Exercise details
The output should be the line containing "Select the cylinder primitive shape" and every later line of the records, exactly as written, and nothing else.

Recorded data:

# # # # # # #

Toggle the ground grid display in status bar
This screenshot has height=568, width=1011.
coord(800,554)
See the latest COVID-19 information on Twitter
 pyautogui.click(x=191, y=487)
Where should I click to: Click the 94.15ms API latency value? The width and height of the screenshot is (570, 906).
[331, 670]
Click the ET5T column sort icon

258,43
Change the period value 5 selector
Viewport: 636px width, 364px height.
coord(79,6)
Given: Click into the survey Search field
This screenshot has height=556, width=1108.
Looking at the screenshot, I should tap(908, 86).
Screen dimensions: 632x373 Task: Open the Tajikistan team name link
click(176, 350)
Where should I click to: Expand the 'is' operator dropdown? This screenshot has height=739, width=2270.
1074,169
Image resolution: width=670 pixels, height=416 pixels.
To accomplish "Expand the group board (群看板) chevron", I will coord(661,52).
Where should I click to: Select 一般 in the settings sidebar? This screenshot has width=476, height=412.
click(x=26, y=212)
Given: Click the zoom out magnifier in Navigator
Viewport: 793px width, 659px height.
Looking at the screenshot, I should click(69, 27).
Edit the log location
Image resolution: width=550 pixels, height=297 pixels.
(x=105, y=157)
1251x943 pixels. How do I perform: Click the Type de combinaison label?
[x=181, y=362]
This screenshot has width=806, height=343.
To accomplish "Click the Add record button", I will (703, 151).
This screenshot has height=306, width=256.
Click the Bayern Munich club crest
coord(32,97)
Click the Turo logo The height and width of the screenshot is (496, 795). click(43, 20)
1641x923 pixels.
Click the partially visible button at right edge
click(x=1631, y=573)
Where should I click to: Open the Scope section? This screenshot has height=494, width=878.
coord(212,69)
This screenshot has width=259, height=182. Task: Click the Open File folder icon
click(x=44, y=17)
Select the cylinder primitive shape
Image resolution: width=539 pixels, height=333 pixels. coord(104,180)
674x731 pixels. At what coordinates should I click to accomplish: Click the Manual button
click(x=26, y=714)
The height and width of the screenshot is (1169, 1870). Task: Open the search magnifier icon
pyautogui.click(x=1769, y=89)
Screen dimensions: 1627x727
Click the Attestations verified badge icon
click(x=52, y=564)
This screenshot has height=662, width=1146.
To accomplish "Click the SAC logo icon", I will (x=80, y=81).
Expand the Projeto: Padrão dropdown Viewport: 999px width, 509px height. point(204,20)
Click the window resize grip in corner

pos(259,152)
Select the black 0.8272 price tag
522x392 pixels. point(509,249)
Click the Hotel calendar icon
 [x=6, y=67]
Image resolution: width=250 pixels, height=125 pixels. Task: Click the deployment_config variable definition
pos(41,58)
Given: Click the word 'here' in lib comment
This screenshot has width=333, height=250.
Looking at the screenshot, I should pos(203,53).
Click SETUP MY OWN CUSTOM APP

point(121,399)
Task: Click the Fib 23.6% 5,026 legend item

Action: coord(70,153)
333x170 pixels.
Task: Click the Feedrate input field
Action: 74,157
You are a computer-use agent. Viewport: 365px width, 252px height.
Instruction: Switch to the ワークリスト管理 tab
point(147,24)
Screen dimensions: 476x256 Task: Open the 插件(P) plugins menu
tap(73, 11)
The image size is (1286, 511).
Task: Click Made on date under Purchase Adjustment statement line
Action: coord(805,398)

# # # # # # #

Response
Select the cylinder primitive shape
Image resolution: width=539 pixels, height=333 pixels. coord(104,180)
674x731 pixels. At what coordinates should I click to accomplish: Click the Manual button
click(x=26, y=714)
The height and width of the screenshot is (1169, 1870). Task: Open the search magnifier icon
pyautogui.click(x=1769, y=89)
Screen dimensions: 1627x727
Click the Attestations verified badge icon
click(x=52, y=564)
This screenshot has height=662, width=1146.
To accomplish "Click the SAC logo icon", I will (x=80, y=81).
Expand the Projeto: Padrão dropdown Viewport: 999px width, 509px height. point(204,20)
Click the window resize grip in corner

pos(259,152)
Select the black 0.8272 price tag
522x392 pixels. point(509,249)
Click the Hotel calendar icon
 [x=6, y=67]
Image resolution: width=250 pixels, height=125 pixels. Task: Click the deployment_config variable definition
pos(41,58)
Given: Click the word 'here' in lib comment
This screenshot has width=333, height=250.
Looking at the screenshot, I should pos(203,53).
Click SETUP MY OWN CUSTOM APP

point(121,399)
Task: Click the Fib 23.6% 5,026 legend item

Action: coord(70,153)
333x170 pixels.
Task: Click the Feedrate input field
Action: 74,157
You are a computer-use agent. Viewport: 365px width, 252px height.
Instruction: Switch to the ワークリスト管理 tab
point(147,24)
Screen dimensions: 476x256 Task: Open the 插件(P) plugins menu
tap(73, 11)
The image size is (1286, 511).
Task: Click Made on date under Purchase Adjustment statement line
Action: coord(805,398)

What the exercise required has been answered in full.